Tangled in the Threads
Jon Udell, February 28, 2001The End of Backup
Will P2P synchronization change the rules?
We debate backup strategies, and contemplate a world in which data is always safely copied just as a matter of courseTim O'Reilly said recently that, in the not-too-distant future, peer computing will bring about the end of backup as we know it. In other words, when our systems are redundantly interconnected in a peer-to-peer fashion, our data will just naturally replicate and we won't have to make a conscious effort to create and manage safe copies.
We will, of course, have to worry about making sure that the right people can access those safe copies, and that the wrong people can't. This leads to an interesting conundrum. Here are two equally plausible but diametrically opposed possible futures:
A future in which cryptography and authentication work so well that our data resides out in the cloud of storage as safely as, and maybe more safely than, our data on removable media locked up in our homes and offices.
A future in which nothing that isn't air-gapped from the Net has any prayer of being safe and private.
These issues were debated recently in my newsgroup. What prompted the thread was my purchase, last week, of a CD-RW drive. It's been a while since I've used this technology. Years ago I worked for a company that made what might have been the first information product based on recordable CD (then called WORM -- write once, read many) technology. Later, at BYTE, I reviewed the first generation of CD recorders. Now CD recording, which is among other things a great backup solution, has reached the commodity stage.

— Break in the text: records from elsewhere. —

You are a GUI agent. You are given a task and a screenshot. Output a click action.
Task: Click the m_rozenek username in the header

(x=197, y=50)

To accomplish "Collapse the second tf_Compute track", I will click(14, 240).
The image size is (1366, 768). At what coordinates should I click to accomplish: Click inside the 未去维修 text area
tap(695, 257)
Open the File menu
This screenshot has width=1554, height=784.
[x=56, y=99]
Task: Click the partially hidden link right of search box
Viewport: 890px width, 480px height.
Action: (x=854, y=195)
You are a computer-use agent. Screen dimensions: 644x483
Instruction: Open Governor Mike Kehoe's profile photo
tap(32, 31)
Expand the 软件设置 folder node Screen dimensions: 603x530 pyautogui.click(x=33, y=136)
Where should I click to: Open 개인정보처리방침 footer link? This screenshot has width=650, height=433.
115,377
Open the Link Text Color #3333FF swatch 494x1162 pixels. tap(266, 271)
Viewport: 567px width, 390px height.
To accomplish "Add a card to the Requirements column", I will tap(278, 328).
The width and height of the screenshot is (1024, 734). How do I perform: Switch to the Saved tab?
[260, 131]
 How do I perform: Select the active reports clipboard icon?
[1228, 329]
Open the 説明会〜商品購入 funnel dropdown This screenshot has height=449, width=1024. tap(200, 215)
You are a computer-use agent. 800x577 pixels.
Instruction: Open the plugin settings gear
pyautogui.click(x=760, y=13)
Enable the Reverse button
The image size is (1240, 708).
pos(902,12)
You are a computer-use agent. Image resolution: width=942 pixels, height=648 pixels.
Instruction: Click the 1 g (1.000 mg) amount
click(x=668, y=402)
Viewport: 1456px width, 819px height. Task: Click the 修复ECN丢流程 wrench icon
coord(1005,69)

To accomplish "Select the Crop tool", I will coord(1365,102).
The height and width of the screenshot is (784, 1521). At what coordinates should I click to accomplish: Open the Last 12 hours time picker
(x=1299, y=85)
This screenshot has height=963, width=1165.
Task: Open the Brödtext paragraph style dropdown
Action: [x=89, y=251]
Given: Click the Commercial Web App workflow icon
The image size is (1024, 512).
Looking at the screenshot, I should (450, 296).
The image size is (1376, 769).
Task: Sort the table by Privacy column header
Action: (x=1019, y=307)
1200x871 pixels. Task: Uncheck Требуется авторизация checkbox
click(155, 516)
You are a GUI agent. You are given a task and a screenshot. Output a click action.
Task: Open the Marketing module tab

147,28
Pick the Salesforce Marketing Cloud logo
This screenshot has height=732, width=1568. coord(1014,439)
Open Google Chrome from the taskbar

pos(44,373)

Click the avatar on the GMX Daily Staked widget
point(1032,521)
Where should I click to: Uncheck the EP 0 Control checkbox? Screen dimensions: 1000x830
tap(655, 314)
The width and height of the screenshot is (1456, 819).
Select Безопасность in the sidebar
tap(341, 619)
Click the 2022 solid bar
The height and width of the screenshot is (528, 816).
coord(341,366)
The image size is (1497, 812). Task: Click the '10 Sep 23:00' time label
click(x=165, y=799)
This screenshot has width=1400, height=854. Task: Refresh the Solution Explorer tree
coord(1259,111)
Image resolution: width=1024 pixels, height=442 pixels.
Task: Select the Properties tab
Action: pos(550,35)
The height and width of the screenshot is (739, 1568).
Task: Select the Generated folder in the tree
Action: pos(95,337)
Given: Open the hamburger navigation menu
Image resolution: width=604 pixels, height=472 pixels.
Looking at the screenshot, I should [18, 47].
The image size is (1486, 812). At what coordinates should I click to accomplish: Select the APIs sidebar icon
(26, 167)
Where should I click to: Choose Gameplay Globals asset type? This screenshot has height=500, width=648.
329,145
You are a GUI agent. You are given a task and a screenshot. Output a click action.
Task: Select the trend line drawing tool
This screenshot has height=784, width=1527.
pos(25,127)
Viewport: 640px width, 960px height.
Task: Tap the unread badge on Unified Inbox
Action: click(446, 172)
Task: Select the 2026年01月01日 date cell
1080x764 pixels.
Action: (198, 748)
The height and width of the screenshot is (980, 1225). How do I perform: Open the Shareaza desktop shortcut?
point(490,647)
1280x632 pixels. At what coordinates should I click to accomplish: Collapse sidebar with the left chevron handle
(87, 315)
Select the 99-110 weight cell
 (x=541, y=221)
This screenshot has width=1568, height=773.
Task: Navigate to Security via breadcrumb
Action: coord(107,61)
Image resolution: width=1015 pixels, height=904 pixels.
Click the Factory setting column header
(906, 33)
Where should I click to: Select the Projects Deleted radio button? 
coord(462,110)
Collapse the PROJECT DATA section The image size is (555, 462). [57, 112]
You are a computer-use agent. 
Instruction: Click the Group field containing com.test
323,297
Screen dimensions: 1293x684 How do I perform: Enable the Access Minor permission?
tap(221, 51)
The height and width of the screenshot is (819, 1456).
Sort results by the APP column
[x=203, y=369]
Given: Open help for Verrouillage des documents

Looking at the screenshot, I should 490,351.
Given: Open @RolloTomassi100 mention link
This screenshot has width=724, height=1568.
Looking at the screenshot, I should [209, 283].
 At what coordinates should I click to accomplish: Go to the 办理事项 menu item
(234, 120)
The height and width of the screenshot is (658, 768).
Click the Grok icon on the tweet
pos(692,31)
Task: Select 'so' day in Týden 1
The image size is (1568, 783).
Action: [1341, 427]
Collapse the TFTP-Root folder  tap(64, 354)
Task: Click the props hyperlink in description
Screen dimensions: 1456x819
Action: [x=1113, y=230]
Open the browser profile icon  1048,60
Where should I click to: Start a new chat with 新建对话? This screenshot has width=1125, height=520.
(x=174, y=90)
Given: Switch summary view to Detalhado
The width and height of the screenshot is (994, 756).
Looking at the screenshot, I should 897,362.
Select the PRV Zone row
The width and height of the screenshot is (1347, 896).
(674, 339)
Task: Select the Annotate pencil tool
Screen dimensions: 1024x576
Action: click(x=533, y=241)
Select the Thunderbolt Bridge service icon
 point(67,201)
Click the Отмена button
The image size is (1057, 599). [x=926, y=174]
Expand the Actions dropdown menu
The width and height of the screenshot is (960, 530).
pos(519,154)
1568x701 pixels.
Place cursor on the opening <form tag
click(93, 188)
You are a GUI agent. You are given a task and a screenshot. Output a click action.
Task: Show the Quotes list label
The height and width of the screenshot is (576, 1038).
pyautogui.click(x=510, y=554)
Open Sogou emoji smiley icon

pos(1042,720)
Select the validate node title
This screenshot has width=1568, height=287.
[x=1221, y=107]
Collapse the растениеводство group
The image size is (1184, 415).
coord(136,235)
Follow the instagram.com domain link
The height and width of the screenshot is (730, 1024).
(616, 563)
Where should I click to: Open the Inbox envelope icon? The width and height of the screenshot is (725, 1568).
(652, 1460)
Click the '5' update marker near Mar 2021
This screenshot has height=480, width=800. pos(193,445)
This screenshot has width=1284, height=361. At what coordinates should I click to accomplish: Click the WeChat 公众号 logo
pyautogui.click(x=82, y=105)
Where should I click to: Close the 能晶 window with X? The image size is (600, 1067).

Digression on Linux vs Win98 CD-RW setup
Well, perhaps "commodity" overstates the case slightly. I installed my CD-RW, the SCSI flavor of the Yamaha CRW2100, under both Linux and Win98. Although not officially supported on Linux, setup was flawless. But ironically, though it is officially supported on Win98, setup was a horror show.
It's my own fault. Win98 shouldn't even be on that machine, I had never used it until recently (preferring NT and now Win2K), but I figured, hey, the kids will like playing games on it, and it does talk USB to my photo gear, and millions of people use it, so how bad could it be?
Really bad.
After booting into Linux, checking out the drive, and writing my first disc on that side of the box, I rebooted into Win98 and...black screen of despair.
Part of the problem was that it detected the original CD-ROM drive (still in the system) twice, instead of one CD-ROM and one CD-RW. Part of it -- the worst of it -- was that the CD-RW ended up on the same interrupt as the video card. Finally I convinced Win98 to forget enough of what it thought it knew about its hardware in order to recover. This is a consumer experience? This is what the great majority who don't use Linux, or the Mac, or a proper version of Windows, put up with routinely?
Backup strategies
Enough griping. Both Linux and Win98 can see the drive now, it's a joy to use, and it is indeed a great backup solution.
Randy Switt:
For a while I was recommending Zip drives for personal storage, as they were relatively cheap, ubiquitous and easy to use. But now that CD-RW drives are VERY affordable and the media is MUCH cheaper, they make more sense than a Zip drive, particularly for anyone with a laptop (internal Zip drives for laptops are phenomenally expensive). Plus nearly anyone can read a CD-RW now, even if they don't have a CD-RW drive.
Of course with hard drives getting so cheap, it's tempting to bypass removable media altogether.
Mark Wilcox:
I know of several people who simply mirror drives because backup tapes just can't be trusted to work.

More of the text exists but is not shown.